John Holmes

John is the Director of the Sheffield Alcohol Research Group. After completing degrees in Social Policy at the University of York, he joined the School of Health and Related Research at the University of Sheffield where he contributes epidemiological evidence and policy analyses to public health debates around alcohol. He provided key evidence that informed the implementation of minimum unit pricing (MUP) in several countries and the development of new low risk drinking guidelines in the UK and Australia. He now leads projects examining the decline in youth drinking and the public health impact of no- and low-alcohol drinks.

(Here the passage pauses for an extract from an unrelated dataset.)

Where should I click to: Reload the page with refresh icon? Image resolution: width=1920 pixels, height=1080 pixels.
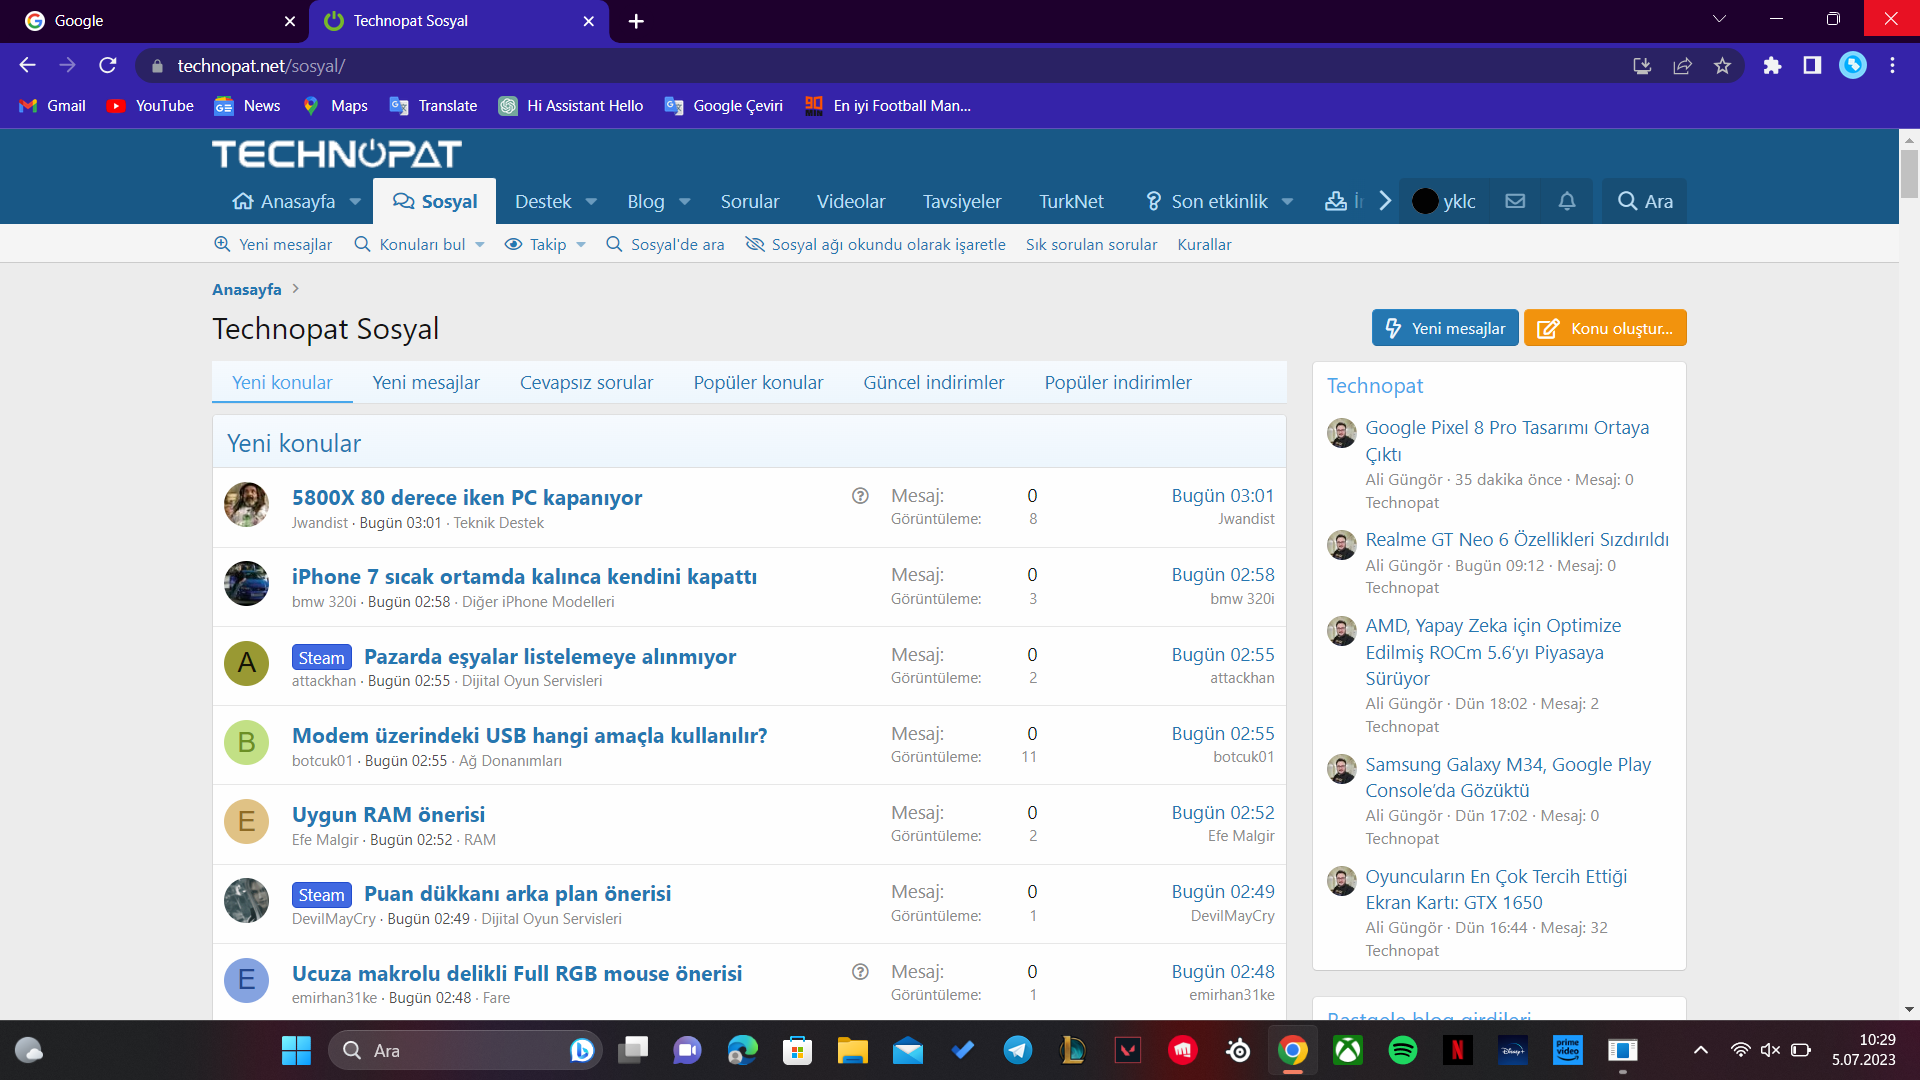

The no/lo drinks market: how to maximise the public health benefit and minimise the potential for harm

The emergence of a largescale no- and low-alcohol (no/lo) drinks market reflects technological improvements, shifting consumer demand, and the commercial interests of alcohol producers. These products have the potential for a transformative impact on public health but also carry significant risks.  If consumed in place of standard alcoholic drinks by higher risk groups, their impact on levels of alcohol consumption in the UK could be similar to those ascribed to policies such as minimum unit pricing.  There could also be additional benefits if people substitute no/lo drinks for standard alcoholic drinks in high-risk contexts, such as when driving or pregnant.  Harmful consequences may occur however if no/lo drinks normalise alcohol use in new contexts, introduce young people to alcohol tastes, brands and products early, trigger cravings in people recovering from dependence, facilitate alibi marketing of standard alcoholic drinks or enable industry actors to present themselves as effective contributors to reducing alcohol-related harm and thereby stymie attempts to introduce wider alcohol control measures. Public health actors should therefore scrutinise carefully the development of the no/lo market carefully and, where appropriate, take action to maximise the public health benefit of these products and minimise the potential for harm.